Problem description
Write out all of the records exactly once more and skip the images.

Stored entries
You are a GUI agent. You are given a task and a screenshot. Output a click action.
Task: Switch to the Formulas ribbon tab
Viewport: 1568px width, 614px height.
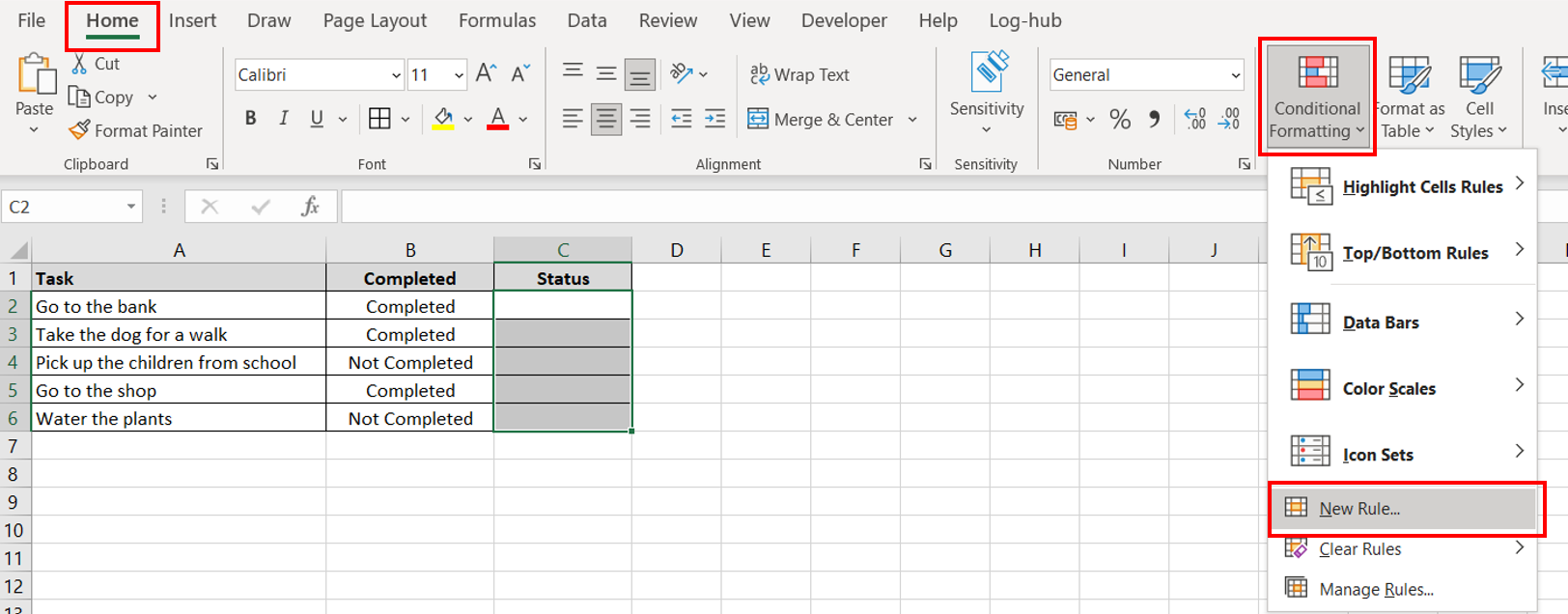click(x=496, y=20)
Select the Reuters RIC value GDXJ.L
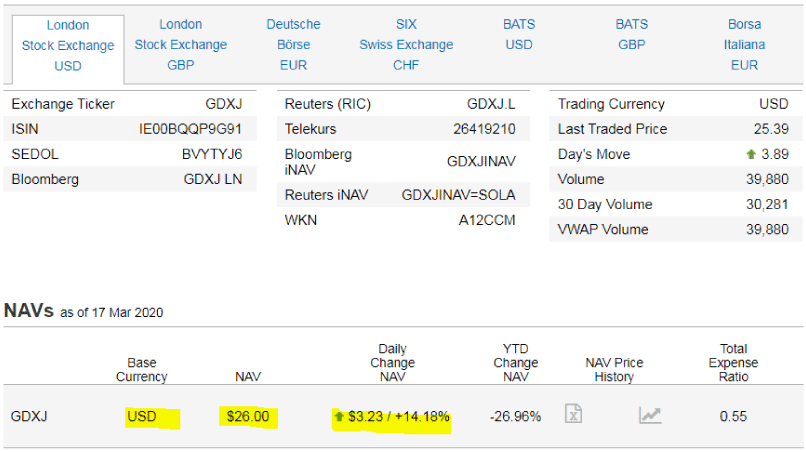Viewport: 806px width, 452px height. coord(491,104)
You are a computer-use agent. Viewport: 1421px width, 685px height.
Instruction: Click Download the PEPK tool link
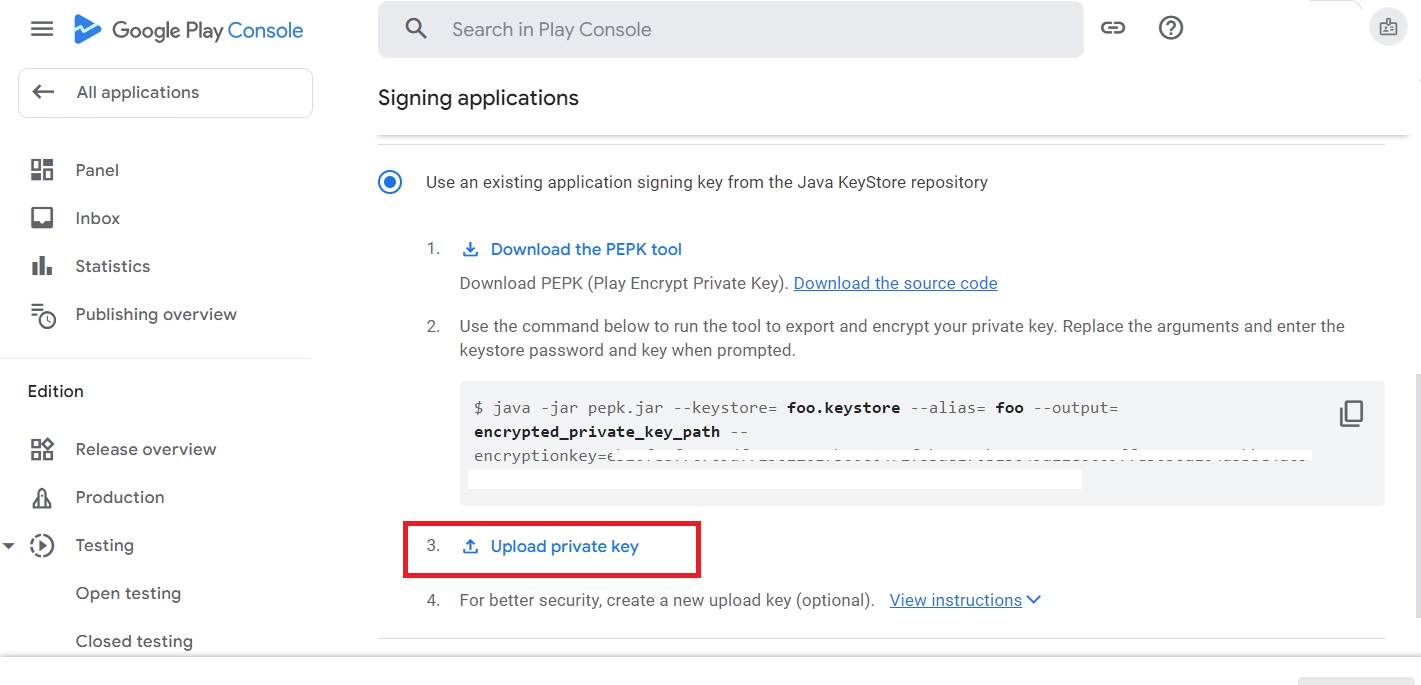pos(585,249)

Answer area
You are a GUI agent. You are given a task and a screenshot. Output a click action.
Task: Switch to the Formulas ribbon tab
Viewport: 1568px width, 614px height.
click(x=496, y=20)
Select the Reuters RIC value GDXJ.L
Viewport: 806px width, 452px height. coord(491,104)
You are a computer-use agent. Viewport: 1421px width, 685px height.
Instruction: Click Download the PEPK tool link
pos(585,249)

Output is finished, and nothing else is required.